[SOURCE PASSAGE]
Originally posted by Artifex
Are there some good examples of someone doing a first 300-400 turns walkthru or even most of the ancient/medieval ages..on how to properly rex and expand? On emperor or above, ofcourse.
My question is still not answered basically, do you create a settler in every one of your cities when it reaches size 3 until there is no more room for expansion? Or at some point do you put most cities over to units/infrastructure and then designate 1 or 2 cities as settler factories?
1. Try the Quick Start games over at CFC, where as part of their GOTM they do intensive reviews of the early game, to either 1000BC or 10AD, I think (but be ready for some harsh criticism).
2. I typically designate towns with high food production tiles as Worker / Settler Factories right away, including the capitol if need be (and there can be, and hopefully is, more than one). Towns on rivers, if possible, I try to grow as large as I can keep them happy... they build units and infrastructure, and Workers and Settlers just to lower pop when necessary. Crap towns are often temporary, and restricted to Workers and basic military units.
So in other words, no I do not AT ALL subscribe to the "REX by building a Settler every time a town hits 3 pop" practice.

[RECORD SET]
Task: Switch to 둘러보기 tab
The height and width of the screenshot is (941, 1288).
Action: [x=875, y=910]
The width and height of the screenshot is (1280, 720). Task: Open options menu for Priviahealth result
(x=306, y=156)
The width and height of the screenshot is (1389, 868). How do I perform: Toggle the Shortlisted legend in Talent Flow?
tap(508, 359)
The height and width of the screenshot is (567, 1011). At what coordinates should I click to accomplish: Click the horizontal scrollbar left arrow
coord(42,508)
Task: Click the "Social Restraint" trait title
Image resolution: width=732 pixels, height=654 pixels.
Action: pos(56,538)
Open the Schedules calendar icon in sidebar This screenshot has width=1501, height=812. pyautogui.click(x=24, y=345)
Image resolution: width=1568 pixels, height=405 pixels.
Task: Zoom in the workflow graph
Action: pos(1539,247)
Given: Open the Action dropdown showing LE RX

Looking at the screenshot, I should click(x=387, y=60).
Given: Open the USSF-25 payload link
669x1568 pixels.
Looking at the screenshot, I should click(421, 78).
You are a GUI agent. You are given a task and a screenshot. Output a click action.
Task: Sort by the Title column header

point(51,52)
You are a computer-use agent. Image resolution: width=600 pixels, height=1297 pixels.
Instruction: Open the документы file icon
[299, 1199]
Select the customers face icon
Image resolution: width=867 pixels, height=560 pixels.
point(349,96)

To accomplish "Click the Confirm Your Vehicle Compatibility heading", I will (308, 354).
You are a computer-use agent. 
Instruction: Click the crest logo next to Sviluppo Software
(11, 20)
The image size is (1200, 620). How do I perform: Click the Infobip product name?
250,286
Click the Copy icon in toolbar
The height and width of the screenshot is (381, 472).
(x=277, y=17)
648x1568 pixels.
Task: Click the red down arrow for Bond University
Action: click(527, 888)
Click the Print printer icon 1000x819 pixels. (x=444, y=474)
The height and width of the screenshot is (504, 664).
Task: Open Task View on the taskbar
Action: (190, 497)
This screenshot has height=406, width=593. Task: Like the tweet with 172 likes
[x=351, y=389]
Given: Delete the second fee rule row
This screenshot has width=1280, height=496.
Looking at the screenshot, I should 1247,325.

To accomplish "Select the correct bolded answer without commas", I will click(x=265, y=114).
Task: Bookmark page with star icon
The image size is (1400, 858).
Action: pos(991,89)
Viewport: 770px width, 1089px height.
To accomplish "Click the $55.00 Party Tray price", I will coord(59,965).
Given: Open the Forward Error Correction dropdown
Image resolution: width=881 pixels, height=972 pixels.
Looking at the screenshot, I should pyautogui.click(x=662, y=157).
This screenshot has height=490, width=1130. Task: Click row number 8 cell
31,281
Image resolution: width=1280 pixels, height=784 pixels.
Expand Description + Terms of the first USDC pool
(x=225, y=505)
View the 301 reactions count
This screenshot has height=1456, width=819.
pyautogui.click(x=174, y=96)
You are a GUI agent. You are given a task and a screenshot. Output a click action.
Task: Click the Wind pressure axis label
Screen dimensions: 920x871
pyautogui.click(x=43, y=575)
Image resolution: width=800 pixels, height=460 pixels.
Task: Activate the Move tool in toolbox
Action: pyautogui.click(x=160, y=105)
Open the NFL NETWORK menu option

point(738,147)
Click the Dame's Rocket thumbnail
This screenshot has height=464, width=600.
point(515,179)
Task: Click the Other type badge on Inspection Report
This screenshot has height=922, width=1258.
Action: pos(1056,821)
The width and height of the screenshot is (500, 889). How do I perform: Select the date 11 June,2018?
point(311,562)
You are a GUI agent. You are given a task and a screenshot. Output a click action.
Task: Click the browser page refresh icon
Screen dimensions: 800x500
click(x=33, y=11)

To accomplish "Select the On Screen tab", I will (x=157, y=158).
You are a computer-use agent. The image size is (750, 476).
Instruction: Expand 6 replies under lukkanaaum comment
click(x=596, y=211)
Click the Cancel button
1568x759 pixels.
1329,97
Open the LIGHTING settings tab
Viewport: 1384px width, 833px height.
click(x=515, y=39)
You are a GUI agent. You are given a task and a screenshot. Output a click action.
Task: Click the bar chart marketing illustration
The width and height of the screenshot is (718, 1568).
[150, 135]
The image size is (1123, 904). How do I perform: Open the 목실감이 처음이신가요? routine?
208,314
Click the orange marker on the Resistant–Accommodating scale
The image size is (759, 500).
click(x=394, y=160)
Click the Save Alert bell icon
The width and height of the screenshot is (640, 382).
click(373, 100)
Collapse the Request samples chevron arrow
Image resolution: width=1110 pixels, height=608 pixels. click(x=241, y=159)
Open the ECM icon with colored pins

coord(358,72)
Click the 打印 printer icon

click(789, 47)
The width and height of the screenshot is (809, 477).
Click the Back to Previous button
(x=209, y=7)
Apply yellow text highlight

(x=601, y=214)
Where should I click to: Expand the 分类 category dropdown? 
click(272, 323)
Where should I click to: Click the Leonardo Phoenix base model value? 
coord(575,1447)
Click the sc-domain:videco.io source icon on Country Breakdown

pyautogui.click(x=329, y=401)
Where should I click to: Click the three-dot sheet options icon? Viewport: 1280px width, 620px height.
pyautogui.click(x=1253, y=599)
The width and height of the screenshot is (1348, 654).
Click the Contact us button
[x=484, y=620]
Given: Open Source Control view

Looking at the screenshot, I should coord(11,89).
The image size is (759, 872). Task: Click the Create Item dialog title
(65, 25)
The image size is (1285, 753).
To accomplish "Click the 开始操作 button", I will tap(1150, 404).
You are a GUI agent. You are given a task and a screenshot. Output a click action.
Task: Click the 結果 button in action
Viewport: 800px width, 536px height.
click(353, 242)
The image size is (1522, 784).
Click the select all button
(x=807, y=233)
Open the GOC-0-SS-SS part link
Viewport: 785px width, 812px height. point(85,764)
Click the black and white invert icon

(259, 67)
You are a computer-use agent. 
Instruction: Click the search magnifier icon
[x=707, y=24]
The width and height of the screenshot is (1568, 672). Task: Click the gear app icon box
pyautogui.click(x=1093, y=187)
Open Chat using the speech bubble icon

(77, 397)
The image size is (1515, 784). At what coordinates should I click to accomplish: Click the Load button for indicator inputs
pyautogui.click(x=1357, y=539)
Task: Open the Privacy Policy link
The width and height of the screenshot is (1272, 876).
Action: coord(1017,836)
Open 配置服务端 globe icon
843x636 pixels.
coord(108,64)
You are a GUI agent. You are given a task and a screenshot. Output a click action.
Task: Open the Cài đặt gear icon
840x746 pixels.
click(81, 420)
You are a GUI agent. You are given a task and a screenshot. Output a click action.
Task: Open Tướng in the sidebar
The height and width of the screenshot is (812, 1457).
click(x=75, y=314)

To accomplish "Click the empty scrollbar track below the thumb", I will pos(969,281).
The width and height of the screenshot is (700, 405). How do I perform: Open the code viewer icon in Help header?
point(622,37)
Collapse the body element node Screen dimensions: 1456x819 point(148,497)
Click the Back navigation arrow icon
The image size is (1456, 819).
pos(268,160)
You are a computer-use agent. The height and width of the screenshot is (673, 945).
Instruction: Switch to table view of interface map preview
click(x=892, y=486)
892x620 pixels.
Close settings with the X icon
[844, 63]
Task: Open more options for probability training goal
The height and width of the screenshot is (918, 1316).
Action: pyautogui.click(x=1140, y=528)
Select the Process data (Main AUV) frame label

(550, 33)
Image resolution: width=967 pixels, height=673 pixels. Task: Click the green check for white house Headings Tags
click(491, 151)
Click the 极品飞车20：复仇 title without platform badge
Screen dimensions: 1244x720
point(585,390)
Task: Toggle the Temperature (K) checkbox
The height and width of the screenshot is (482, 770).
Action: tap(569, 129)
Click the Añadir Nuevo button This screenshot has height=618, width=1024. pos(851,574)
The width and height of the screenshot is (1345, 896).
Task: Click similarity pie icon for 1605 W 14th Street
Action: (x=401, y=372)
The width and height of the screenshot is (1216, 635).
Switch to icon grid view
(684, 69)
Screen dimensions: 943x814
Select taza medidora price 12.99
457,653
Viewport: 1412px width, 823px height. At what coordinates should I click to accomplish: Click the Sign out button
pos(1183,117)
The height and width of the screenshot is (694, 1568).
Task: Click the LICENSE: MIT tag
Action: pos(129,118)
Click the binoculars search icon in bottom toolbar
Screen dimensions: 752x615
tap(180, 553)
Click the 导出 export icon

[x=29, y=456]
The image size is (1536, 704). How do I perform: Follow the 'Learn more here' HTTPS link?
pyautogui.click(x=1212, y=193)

[TASKS TO PERFORM]
a) Reproduce the forum post on city expansion from "1. Try the Quick" to "some harsh criticism).".
b) Carry on the forum post on city expansion from the point where it stops.
The rows have nothing to do with the forum post on city expansion.

[ANSWERS PROVIDED]
a)
1. Try the Quick Start games over at CFC, where as part of their GOTM they do intensive reviews of the early game, to either 1000BC or 10AD, I think (but be ready for some harsh criticism).

b)
The greatest delight for man is to inflict defeat on his enemies, to drive them before him, to see those dear to them with their faces bathed in tears, to bestride their horses, to crush in his arms their daughters and wives.
I'm currently playing a game where I have two captured cities that are in the way of my "pattern" of cities. Instead of abandoning them outright, I have been using them as worker pumps. They don't grow larger than 1 and they pump out workers every 5 turns (the same rate of pop-growth). It is working quite well. Perhaps I underestimated the usefullness of this strategy.
the best is to use captured cities for this , if they are in a wrong place , well its production of settlers and workers , with whats in the city being sold on turn one , this way you dont have to pay the hurry fine at ones ( you get a shield ) and just hurry the rest
in never hurts at the start to get at least one city with a granary , it pays itself back
Originally posted by Sava
I'm currently playing a game where I have two captured cities that are in the way of my "pattern" of cities. Instead of abandoning them outright, I have been using them as worker pumps. They don't grow larger than 1 and they pump out workers every 5 turns (the same rate of pop-growth). It is working quite well. Perhaps I underestimated the usefullness of this strategy.
Sava, can you check something for me...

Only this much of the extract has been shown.